===== Trecho para análise
Por José de Ribamar Virgolino Barroso*
Faz mais de cem dias que convivemos, de um lado, com a ameaça sanitária da covid-19 e, de outro, com as ofensivas dos donos do poder e do mercado que se aproveitam desse momento para fragilizar nossas resistências. Multiplique-se essa contagem de tempo por 520 — o total de anos transcorridos desde que Pindorama foi tomada de seus habitantes originários e começou a se tornar Brasil — e se poderá ter uma vaga ideia das ameaças que os povos indígenas enfrentam há séculos. Provavelmente, nem assim.
Historiadores e antropólogos apontam, não de hoje, o papel devastador que gripe, pneumonia, varíola, sarampo, parasitas intestinais e um sem-número de outras infecções (sobre as quais os xamãs não tinham conhecimento de cura) tiveram na dizimação de populações indígenas nestas terras. Com o novo coronavírus não é diferente. O número de indígenas contaminados no país já ultrapassou a casa do milhar e a quantidade de mortos se amplia a cada dia. Entre os quilombolas, a situação também é grave e, segundo noticiado pelo portal G1 no último dia 6 de julho, só o Pará concentra 36% dos mais de 2.500 dos moradores de comunidades remanescentes de quilombos que estão com covid-19 no Brasil.
Apesar disso, no último dia 8, o governo de Jair Bolsonaro vetou uma série de medidas destinadas à saúde dos povos indígenas, quilombolas e demais comunidades tradicionais durante esta pandemia. Ou talvez a conjunção escolhida aqui não devesse ser concessiva, mas causal. Bolsonaro não vetou as medidas de auxílio “apesar” do cenário devastador, mas “porque” essa devastação faz parte de seu projeto de dominação e exploração predatória: da Amazônia pelos madeireiros e pelos pecuaristas descomprometidos com a preservação do meio ambiente, e do subsolo das terras indígenas — como o próprio presidente já declarou publicamente seu entusiasmo — pelo garimpo.
Os vetos desobrigam o governo de fornecer água potável, materiais de higiene e limpeza, instalação de internet, cestas básicas, sementes, ferramentas agrícolas, bem como de liberar verba emergencial para a saúde dessas populações e de fornecer mais leitos hospitalares e de UTI e equipamentos de ventilação e de oxigenação sanguínea para atender os povos indígenas e quilombolas. Abandoná-los sem qualquer amparo ao novo coronavírus é o equivalente bolsonarista às roupas contaminadas com os vírus da varíola e do sarampo com as quais fazendeiros do século XIX “presenteavam” aldeias para dizimá-las. Nas mãos do governo Bolsonaro e dos grupos que o apoiam, a Covid-19 se transforma em arma biológica para seu projeto de extermínio.
Isso ficou bem claro na fala do ministro Ricardo Salles, do Meio Ambiente, naquela famigerada reunião ministerial de 22 de abril, quando defendeu que o governo aproveitasse a “oportunidade” trazida pela pandemia para “passar a boiada” e fazer uma baciada de mudanças nas regras ligadas à proteção ambiental. Em maio deste ano, o desmatamento na Amazônia completou 13 meses consecutivos de aumento em relação aos mesmos meses do ano anterior, conforme dados do Instituto de Pesquisas Espaciais (Inpe). Só entre 1º de janeiro e 31 de maio, foram registrados alertas de desmatamento em 2.032 km² da Amazônia Legal, o maior valor desde 2015. Por isso mesmo, o Ministério Público Federal (MPF) pediu, também no último dia 6, que a Justiça Federal afaste Ricardo Salles do comando do ministério, sob a acusação de “desestruturação dolosa das estruturas de proteção ao meio ambiente”.
==========
===== Dados registrados
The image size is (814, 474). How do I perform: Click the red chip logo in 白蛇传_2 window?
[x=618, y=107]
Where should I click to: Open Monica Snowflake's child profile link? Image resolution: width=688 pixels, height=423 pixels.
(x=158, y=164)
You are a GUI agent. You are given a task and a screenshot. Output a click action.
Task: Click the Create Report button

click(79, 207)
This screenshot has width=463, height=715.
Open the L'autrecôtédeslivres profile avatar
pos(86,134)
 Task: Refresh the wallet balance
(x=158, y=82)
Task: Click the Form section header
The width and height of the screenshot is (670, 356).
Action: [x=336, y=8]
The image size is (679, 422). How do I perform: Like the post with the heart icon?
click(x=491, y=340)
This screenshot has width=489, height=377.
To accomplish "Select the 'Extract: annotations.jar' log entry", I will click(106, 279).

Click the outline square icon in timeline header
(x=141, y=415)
==========
===== Dados registrados
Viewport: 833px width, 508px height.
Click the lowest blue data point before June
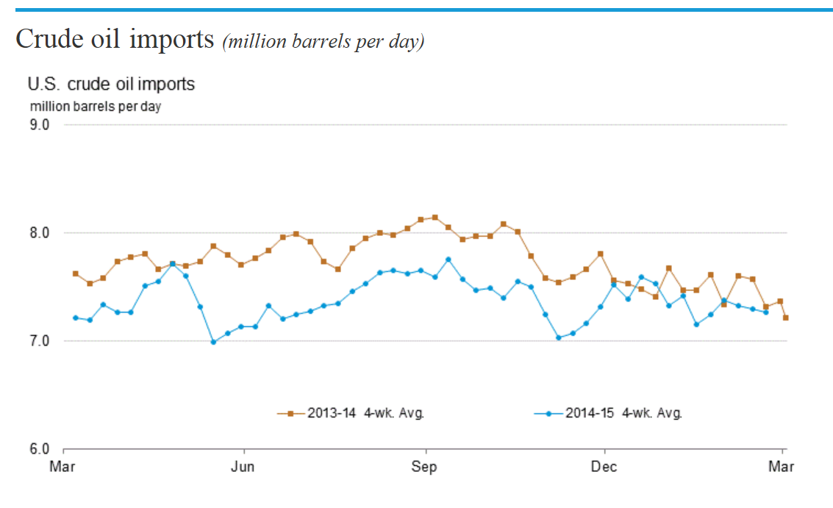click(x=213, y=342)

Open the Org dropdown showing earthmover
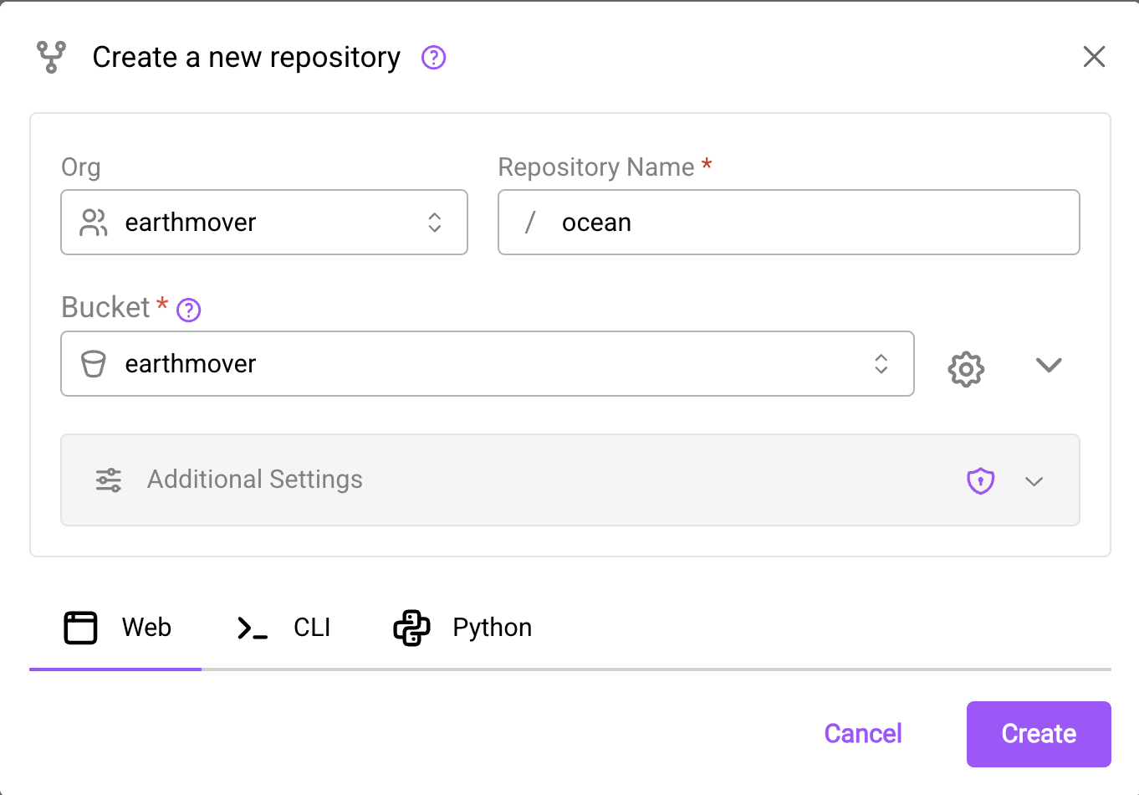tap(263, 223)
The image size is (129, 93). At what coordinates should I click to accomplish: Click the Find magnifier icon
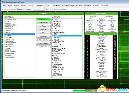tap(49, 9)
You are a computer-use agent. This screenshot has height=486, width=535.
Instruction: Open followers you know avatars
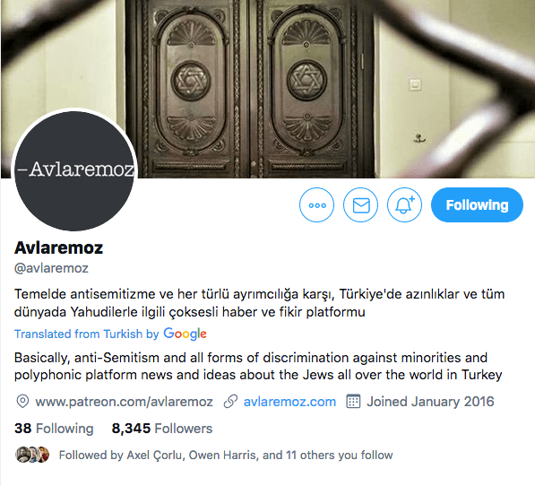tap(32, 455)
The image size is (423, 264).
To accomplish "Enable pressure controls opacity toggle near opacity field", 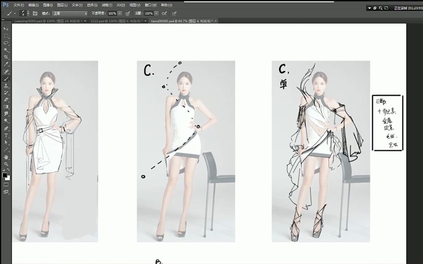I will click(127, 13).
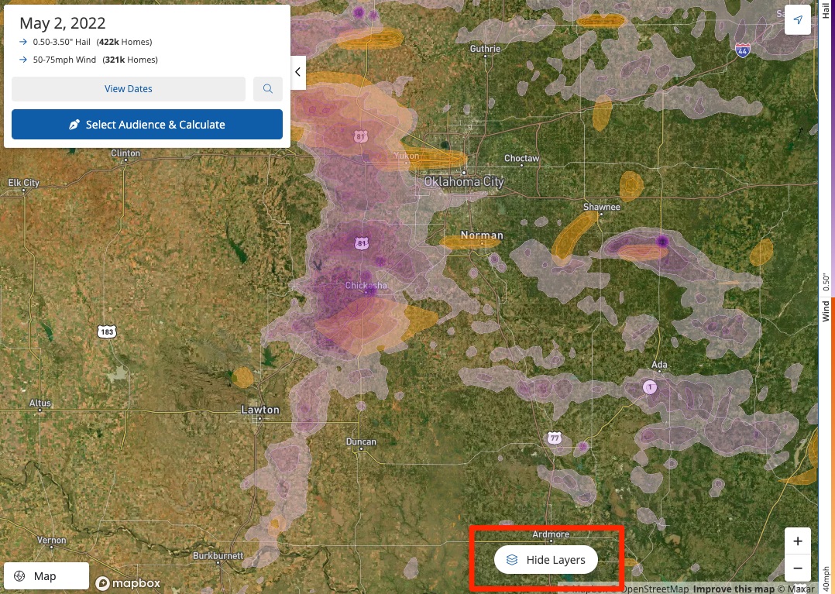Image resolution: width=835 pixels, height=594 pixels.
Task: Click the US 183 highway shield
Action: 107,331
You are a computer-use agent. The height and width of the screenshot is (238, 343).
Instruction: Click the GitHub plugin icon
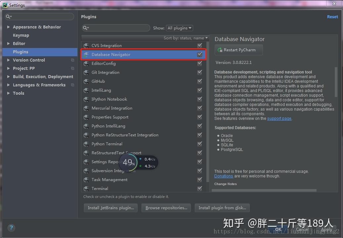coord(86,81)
==========
**Sobre a tarefa**:
Reproduza a parte do trecho para análise que começa com "Os vetos desobrigam" e segue até "projeto de extermínio.". As linhas registradas não têm nenhum papel aqui.

**Solução da tarefa**:
Os vetos desobrigam o governo de fornecer água potável, materiais de higiene e limpeza, instalação de internet, cestas básicas, sementes, ferramentas agrícolas, bem como de liberar verba emergencial para a saúde dessas populações e de fornecer mais leitos hospitalares e de UTI e equipamentos de ventilação e de oxigenação sanguínea para atender os povos indígenas e quilombolas. Abandoná-los sem qualquer amparo ao novo coronavírus é o equivalente bolsonarista às roupas contaminadas com os vírus da varíola e do sarampo com as quais fazendeiros do século XIX “presenteavam” aldeias para dizimá-las. Nas mãos do governo Bolsonaro e dos grupos que o apoiam, a Covid-19 se transforma em arma biológica para seu projeto de extermínio.